» REQUIRED WORK
Of the entries below, repeat exactly only those lines from the one containing "This screenshot has height=534, width=640." through the last line, with pictures omitted.

○ ○ ○ ○

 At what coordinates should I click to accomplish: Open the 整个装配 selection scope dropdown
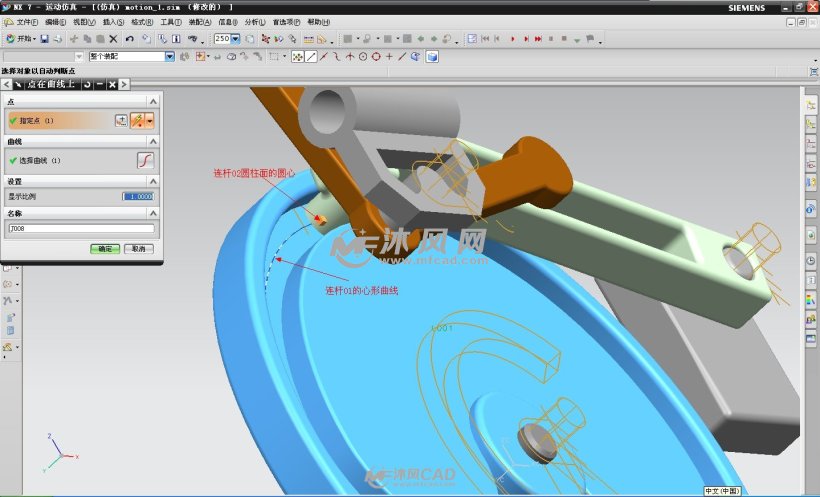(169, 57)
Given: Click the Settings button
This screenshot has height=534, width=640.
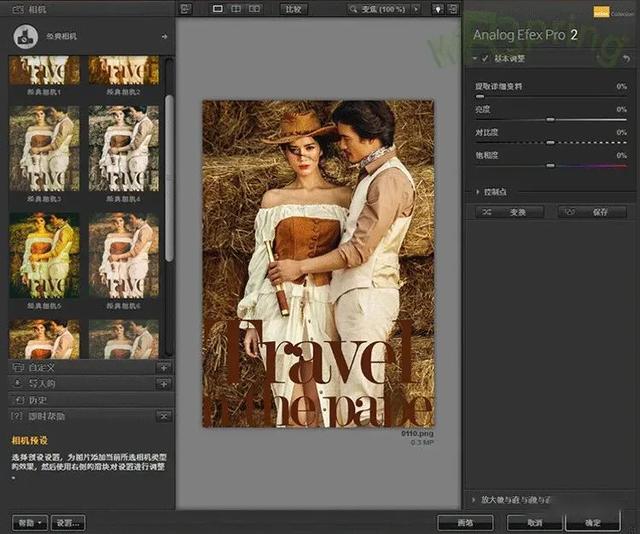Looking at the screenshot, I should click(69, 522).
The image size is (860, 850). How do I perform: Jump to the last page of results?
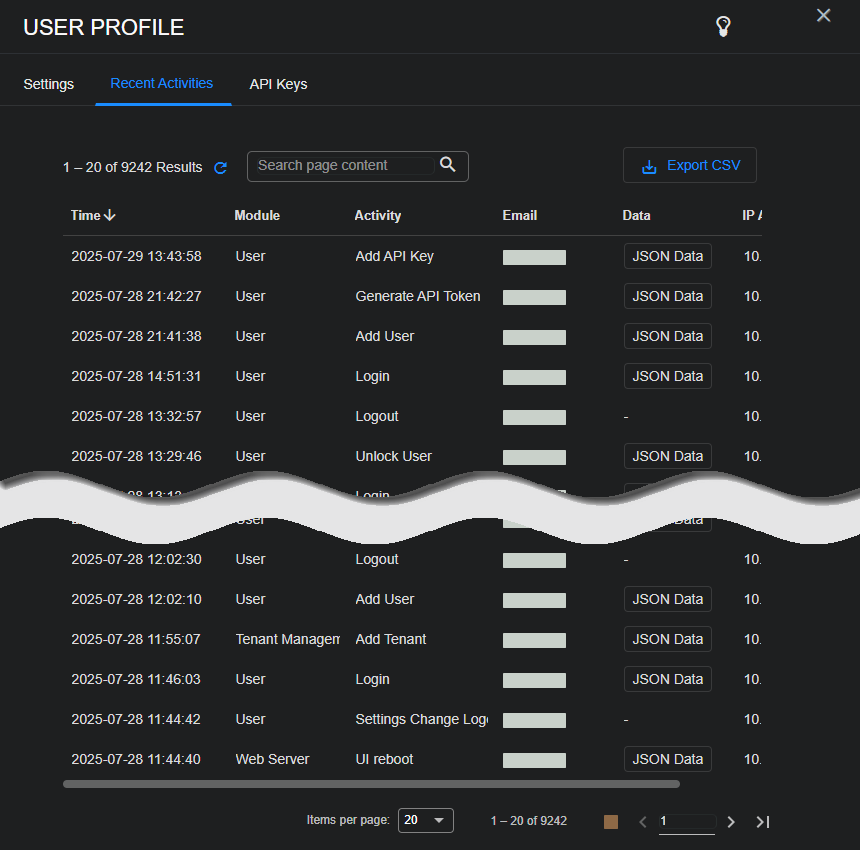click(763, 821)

○ ○ ○ ○

» EXERCISE RESULT
This screenshot has height=534, width=640.
Looking at the screenshot, I should click(69, 522).
The image size is (860, 850). How do I perform: Jump to the last page of results?
click(763, 821)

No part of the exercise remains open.